(Aim of the task): Only one stretch of the records below should be repeated. It starts with the line containing "[Reddit] (199, 2490)" and goes on through the line containing "smss.ayutthaya2.go.th (23, 1703)", exactly as written.

·····

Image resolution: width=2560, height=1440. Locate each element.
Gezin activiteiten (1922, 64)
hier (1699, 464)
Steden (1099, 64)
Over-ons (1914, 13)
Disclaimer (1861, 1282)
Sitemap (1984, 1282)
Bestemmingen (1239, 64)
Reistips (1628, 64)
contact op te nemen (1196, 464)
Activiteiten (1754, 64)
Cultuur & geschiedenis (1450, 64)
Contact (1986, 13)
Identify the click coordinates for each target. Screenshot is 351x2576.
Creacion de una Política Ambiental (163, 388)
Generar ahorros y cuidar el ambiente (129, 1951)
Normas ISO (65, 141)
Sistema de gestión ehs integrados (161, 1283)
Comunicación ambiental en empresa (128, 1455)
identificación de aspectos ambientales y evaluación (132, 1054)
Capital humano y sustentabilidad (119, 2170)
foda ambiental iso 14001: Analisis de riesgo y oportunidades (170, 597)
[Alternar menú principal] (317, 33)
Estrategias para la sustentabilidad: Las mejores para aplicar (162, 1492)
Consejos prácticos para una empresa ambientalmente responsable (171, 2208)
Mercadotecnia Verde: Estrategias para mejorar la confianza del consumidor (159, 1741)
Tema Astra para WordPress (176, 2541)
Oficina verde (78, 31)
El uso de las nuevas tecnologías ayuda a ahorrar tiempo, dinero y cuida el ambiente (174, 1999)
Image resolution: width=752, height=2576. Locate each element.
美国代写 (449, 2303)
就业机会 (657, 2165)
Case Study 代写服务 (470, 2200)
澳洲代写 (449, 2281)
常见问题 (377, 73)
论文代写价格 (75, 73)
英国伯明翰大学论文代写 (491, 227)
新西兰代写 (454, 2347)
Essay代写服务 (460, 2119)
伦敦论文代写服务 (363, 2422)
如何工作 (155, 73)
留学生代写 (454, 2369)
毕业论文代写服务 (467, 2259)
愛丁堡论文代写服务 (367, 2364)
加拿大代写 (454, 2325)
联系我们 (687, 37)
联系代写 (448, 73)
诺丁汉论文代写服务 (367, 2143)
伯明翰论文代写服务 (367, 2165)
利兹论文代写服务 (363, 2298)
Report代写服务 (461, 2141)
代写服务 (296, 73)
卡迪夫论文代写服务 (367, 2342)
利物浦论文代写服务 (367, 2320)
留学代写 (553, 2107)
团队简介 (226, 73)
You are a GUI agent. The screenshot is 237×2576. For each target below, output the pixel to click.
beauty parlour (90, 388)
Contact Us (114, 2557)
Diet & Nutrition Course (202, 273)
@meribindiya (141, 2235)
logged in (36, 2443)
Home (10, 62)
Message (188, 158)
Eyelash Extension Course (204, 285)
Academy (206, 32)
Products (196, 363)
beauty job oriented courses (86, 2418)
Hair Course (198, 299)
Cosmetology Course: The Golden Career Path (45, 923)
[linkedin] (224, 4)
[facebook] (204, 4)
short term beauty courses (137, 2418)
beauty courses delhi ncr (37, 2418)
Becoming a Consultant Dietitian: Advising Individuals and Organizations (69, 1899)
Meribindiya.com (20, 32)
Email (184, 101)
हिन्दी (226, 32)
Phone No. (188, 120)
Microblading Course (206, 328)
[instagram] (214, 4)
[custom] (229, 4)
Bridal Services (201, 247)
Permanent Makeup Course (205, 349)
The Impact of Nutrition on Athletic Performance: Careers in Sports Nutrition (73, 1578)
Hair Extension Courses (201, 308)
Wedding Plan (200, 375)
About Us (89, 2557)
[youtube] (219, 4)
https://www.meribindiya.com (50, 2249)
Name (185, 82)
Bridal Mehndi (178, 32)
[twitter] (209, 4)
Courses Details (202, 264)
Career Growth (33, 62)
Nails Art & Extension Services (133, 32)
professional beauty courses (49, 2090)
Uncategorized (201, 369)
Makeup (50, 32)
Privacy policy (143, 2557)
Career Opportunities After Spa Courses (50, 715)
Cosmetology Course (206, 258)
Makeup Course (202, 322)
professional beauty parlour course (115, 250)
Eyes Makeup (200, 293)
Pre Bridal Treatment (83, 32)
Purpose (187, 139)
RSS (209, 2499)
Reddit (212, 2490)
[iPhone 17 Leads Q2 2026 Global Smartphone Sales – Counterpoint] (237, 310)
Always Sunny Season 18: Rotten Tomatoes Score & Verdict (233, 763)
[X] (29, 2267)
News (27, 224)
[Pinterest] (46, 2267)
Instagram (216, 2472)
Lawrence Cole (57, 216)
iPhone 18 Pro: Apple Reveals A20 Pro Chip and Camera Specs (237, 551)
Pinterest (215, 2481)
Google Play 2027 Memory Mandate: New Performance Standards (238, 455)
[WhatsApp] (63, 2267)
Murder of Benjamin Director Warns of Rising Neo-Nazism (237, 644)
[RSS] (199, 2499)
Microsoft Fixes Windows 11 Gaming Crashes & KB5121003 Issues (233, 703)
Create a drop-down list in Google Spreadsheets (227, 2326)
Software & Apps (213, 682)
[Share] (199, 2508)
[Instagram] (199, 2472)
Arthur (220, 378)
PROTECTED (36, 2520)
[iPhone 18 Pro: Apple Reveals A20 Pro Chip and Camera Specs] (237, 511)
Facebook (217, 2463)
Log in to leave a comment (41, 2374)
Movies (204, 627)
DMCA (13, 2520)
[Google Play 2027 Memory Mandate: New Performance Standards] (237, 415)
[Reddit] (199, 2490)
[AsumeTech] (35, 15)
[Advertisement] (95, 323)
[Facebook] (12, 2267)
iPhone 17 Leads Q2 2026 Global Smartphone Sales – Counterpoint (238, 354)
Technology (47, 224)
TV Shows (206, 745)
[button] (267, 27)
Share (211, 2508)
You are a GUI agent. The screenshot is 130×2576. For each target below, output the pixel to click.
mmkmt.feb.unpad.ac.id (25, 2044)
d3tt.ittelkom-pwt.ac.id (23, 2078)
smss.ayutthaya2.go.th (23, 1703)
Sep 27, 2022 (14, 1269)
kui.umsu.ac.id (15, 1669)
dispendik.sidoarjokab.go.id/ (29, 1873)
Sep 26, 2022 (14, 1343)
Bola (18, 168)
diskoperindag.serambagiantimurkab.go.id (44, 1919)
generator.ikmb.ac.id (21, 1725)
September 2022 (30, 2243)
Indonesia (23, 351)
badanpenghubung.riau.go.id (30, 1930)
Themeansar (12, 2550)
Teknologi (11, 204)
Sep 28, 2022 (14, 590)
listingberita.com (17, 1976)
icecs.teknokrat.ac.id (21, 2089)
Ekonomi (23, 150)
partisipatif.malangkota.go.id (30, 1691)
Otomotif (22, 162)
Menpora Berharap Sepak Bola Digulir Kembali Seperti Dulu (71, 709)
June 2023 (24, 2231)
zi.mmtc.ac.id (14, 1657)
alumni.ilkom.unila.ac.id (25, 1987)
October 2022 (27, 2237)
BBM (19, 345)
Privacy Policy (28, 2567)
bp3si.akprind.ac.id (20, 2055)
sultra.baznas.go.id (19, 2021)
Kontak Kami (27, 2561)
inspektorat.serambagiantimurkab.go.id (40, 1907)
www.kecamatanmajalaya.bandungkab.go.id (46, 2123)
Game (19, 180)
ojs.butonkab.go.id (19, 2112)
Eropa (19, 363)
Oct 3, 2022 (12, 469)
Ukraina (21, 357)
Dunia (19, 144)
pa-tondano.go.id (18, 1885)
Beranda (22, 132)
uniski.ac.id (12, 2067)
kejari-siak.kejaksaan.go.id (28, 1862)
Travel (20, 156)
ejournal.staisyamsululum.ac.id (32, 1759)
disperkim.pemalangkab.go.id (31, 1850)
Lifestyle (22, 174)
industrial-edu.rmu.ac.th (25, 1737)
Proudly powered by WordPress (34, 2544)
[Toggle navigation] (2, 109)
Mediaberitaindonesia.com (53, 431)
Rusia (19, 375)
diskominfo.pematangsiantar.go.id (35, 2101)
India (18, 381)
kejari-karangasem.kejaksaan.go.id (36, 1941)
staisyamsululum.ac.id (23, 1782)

·····

(Your solution):
[Reddit] (199, 2490)
[AsumeTech] (35, 15)
[Advertisement] (95, 323)
[Facebook] (12, 2267)
iPhone 17 Leads Q2 2026 Global Smartphone Sales – Counterpoint (238, 354)
Technology (47, 224)
TV Shows (206, 745)
[button] (267, 27)
Share (211, 2508)
You are a GUI agent. The screenshot is 130×2576. For each target below, output the pixel to click.
mmkmt.feb.unpad.ac.id (25, 2044)
d3tt.ittelkom-pwt.ac.id (23, 2078)
smss.ayutthaya2.go.th (23, 1703)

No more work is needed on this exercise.